* _Items stored from a collection_:
—————
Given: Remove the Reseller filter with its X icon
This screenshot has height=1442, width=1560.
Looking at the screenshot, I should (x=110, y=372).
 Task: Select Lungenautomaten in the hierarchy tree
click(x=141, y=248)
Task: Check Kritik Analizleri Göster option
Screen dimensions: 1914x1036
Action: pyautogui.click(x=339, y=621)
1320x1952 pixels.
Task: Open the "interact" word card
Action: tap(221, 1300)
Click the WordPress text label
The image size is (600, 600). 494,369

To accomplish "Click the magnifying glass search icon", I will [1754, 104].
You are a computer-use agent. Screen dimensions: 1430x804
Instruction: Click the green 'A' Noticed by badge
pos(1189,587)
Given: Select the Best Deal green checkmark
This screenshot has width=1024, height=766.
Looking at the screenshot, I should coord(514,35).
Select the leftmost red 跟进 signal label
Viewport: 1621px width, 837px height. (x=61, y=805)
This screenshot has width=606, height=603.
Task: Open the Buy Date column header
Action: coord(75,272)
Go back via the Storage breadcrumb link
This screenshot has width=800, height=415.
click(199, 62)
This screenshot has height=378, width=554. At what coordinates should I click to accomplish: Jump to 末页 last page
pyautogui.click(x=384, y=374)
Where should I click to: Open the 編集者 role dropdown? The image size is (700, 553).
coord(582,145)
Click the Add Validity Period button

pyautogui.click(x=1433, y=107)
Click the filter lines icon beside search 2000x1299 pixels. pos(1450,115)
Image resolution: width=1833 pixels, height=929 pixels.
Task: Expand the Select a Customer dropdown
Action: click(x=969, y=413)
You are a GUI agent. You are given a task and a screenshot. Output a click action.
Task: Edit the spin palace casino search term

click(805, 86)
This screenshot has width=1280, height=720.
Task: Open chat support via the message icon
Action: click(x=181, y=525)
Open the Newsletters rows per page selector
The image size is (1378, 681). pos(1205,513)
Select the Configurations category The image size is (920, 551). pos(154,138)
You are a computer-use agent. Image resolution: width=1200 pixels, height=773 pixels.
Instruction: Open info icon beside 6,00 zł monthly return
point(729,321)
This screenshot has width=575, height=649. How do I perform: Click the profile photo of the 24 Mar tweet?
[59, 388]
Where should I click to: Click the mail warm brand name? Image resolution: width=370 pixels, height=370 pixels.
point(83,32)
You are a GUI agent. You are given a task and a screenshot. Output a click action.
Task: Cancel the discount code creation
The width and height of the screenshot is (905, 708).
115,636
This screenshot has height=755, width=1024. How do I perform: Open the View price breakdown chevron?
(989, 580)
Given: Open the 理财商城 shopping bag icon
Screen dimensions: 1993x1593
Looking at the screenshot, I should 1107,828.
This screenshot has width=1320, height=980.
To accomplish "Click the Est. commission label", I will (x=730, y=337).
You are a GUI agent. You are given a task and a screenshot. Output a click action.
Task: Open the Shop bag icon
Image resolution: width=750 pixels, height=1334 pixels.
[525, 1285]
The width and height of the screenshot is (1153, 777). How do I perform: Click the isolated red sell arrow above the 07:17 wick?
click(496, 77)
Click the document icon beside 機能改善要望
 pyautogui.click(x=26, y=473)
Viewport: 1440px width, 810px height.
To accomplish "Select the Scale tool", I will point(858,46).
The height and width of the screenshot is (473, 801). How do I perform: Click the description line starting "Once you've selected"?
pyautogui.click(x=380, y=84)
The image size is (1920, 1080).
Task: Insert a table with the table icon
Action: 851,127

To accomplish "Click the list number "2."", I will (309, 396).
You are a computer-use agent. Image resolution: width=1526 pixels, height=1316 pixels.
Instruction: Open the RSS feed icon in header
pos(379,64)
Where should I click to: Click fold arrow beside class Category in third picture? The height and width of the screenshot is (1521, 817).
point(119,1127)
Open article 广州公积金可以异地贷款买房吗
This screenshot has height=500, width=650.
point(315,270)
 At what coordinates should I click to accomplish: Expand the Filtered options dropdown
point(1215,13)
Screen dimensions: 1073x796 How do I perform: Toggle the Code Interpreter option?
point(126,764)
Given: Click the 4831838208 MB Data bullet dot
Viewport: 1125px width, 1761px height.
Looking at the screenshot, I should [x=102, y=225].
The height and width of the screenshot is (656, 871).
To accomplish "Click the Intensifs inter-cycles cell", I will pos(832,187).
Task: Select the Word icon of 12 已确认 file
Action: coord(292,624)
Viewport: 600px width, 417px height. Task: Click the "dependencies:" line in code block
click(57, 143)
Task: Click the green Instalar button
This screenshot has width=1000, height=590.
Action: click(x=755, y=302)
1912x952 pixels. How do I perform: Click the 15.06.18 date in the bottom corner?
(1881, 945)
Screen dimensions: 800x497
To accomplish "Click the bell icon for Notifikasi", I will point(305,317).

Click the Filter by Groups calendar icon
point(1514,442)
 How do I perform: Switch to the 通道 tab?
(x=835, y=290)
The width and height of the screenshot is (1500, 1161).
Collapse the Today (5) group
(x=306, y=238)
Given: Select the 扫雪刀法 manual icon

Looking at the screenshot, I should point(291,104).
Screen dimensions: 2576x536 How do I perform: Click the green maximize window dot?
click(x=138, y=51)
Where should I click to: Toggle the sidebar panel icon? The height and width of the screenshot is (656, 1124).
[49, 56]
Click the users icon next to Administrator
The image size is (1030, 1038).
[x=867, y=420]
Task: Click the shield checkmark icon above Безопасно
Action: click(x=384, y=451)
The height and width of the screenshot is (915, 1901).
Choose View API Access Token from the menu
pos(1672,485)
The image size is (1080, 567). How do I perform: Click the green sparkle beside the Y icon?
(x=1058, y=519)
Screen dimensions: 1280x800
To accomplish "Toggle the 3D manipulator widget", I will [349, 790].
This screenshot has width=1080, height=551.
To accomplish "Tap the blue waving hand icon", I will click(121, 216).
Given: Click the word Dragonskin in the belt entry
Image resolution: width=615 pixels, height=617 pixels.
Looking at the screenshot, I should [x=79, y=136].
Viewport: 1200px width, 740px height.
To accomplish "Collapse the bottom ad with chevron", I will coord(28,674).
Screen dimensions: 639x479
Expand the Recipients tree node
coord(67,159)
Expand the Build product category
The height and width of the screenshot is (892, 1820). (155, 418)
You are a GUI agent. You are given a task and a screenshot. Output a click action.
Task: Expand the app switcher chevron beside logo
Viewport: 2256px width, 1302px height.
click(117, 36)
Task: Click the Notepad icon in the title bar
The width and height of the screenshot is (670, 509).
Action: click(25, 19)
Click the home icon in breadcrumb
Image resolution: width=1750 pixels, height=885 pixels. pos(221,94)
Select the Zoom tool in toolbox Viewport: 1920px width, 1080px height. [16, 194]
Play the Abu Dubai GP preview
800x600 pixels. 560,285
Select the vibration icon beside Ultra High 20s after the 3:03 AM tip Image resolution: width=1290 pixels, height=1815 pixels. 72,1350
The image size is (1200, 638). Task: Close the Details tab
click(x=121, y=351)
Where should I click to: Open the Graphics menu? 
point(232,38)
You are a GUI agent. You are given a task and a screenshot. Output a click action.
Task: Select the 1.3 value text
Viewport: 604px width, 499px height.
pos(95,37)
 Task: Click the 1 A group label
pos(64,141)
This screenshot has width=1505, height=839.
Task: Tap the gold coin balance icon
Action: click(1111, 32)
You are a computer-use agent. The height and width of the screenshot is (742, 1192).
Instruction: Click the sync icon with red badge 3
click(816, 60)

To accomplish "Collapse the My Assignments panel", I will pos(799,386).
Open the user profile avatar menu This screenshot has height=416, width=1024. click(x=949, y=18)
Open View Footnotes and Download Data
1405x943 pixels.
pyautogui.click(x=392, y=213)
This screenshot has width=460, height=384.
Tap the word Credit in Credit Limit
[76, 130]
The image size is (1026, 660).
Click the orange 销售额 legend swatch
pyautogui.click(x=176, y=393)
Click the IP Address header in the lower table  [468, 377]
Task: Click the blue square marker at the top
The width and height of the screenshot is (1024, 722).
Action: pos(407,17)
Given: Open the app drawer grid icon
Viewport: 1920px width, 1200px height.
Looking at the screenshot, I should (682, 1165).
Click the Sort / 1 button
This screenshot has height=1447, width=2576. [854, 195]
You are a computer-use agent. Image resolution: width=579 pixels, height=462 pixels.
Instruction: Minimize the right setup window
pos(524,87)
—————
* _TASK DESCRIPTION_: Rewrite the lines from the line with "Given: Select the 扫雪刀法 manual icon" to the line with "pos(1672,485)", putting "list" in place of "menu" and changing nothing else.

* _WRITTEN REPLY_:
Given: Select the 扫雪刀法 manual icon

Looking at the screenshot, I should point(291,104).
Screen dimensions: 2576x536 How do I perform: Click the green maximize window dot?
click(x=138, y=51)
Where should I click to: Toggle the sidebar panel icon? The height and width of the screenshot is (656, 1124).
[49, 56]
Click the users icon next to Administrator
The image size is (1030, 1038).
[x=867, y=420]
Task: Click the shield checkmark icon above Безопасно
Action: click(x=384, y=451)
The height and width of the screenshot is (915, 1901).
Choose View API Access Token from the list
pos(1672,485)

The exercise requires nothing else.